By some estimates, the number of such subphones will reach into the hundreds of billions (and even beyond) within just a few short years.  As IBM have forecast,

Soon there will be 1 trillion connected devices in the world. A smarter planet will require a smarter communications infrastructure. When things communicate, systems connect. And when systems connect, the world gets smarter.

This will be an era where M2M (machine to machine) wireless communications far exceed communications directly involving humans.  We’ll be living, not just in a sea of smart devices, but inside an “Internet of Things”.

Barriers to benefits

Smartphone technologies bring many opportunities – but these opportunities are, themselves, embedded in a network of risks and issues.  Many great mobile phone companies failed to survive the transition to smartphones.  In turn, some great smartphone companies are struggling to survive the transition to superphones.  It’s the same with subphones – they’re harder than they look.  They’re going to need new mindsets to fully capitalise on them.

To make successful products via disruptive new combinations of technology typically requires more than raw technological expertise.  A broad range of other expertise is needed too:

  • Business model innovation – to attract new companies to play new roles (often as “complementors”) in a novel setup
  • Ecosystem management – to motivate disparate developers to work together constructively
  • System integration and optimisation – so that the component technologies join together into a stable, robust, useable whole
  • User experience design – to attract and retain users to new usage patterns
  • Product differentiation – to devise and deploy product variants into nearby niches
  • Agility – to respond rapidly to user feedback and marketplace learnings.

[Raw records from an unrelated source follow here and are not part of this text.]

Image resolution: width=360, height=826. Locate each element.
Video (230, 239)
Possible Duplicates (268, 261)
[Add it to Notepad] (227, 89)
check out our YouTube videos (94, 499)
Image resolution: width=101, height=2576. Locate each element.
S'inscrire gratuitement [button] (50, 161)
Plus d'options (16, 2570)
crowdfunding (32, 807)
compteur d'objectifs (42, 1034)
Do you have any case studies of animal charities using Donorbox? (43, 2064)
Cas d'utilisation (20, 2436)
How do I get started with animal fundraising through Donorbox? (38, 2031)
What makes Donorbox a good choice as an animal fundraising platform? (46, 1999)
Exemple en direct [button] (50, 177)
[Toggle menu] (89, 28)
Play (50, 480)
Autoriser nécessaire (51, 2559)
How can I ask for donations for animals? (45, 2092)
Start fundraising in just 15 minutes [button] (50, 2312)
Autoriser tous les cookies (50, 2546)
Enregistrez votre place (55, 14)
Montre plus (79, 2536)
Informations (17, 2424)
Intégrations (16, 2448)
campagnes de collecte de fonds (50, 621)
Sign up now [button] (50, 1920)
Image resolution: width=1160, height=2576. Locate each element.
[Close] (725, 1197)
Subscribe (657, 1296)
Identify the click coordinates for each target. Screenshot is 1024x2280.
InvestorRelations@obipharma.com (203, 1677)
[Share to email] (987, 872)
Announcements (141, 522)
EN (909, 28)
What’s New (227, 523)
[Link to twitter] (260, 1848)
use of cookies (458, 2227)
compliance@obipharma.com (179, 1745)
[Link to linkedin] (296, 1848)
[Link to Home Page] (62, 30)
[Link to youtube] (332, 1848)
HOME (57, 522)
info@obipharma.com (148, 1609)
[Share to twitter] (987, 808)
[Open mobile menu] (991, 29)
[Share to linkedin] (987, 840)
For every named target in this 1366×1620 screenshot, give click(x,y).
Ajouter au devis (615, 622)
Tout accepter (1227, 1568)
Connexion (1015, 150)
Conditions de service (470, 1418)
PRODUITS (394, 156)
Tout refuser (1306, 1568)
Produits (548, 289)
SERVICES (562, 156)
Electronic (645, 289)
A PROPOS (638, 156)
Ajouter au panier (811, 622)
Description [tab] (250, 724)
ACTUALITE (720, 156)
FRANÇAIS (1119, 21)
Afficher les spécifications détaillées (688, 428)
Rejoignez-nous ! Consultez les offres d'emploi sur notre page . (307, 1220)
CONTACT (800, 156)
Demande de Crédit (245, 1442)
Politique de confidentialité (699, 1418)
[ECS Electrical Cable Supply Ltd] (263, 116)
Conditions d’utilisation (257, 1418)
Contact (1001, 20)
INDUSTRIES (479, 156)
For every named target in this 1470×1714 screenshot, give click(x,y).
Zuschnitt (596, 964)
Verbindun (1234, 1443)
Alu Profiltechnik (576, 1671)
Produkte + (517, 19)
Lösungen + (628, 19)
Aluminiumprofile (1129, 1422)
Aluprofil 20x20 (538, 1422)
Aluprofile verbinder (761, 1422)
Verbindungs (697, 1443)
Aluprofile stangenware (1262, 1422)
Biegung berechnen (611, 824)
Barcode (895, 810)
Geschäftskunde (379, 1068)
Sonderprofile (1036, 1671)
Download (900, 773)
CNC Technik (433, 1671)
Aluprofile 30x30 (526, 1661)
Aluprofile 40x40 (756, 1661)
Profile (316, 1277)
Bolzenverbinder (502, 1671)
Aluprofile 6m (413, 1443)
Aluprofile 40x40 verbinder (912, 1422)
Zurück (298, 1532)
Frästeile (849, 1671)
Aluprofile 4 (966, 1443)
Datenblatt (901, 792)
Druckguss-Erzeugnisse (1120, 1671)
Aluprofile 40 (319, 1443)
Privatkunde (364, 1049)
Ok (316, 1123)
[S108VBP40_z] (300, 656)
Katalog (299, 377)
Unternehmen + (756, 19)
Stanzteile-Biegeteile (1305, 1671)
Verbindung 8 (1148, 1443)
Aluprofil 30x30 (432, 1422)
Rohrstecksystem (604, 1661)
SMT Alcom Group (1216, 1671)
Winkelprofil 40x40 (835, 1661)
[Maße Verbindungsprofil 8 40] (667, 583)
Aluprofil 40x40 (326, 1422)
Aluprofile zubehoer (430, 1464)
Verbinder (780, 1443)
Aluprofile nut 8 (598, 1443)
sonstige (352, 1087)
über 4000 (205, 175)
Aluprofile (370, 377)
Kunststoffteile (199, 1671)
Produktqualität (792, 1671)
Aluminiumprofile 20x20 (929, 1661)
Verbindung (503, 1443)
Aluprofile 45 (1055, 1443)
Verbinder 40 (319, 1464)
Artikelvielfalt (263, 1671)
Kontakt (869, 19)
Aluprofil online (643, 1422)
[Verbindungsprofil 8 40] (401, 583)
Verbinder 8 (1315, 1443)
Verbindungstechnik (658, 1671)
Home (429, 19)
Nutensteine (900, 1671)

The advance of software renders some problems simpler than before.  Next generation tools automate a great deal of what was previously complex and daunting.  However, as software is joined together in novel ways with technologies from different fields, unexpected new problems spring up, often at new boundaries.  For example, the different kinds of subphones are likely to have unexpected interactions with each other, resulting in rough edges with social and business aspects as much as technological ones.

So whilst there are many fascinating opportunities in the world beyond smartphones, these opportunities deserve to be approached with care.  Choose your partners and supporters wisely, as you contemplate these opportunities!

Footnote 1: For some vivid graphics illustrating the point that companies who excel in one era of mobile technology (eg traditional mobile phones) sometimes fail to retain their profit leadership position in a subsequent era (eg superphones), see this analysis by Asymco.

Footnote 2: On the “superphone” terminology:

It wasn’t Google that invented the term “superphone”.  Nokia’s N95 was the first phone to be widely called a superphone – from around 2006.  See eg here and here.

In my own past life, I toyed from time to time with the phrase “super smart phone” – eg in my keynote address to the 2008 Mobile 2.0 event in San Francisco.

Footnote 3: I look forward to discussing some of these topics (and much more besides) with industry colleagues, both old and new, at a couple of forthcoming conferences which I’ll be attending:

  • SEE10 – the Symbian Expo and Exchange – in Amsterdam, Nov 9-10
  • MeeGo Conference – in Dublin, Nov 13-15.

In each case, I’ll be part of the Accenture Embedded Software Services presence.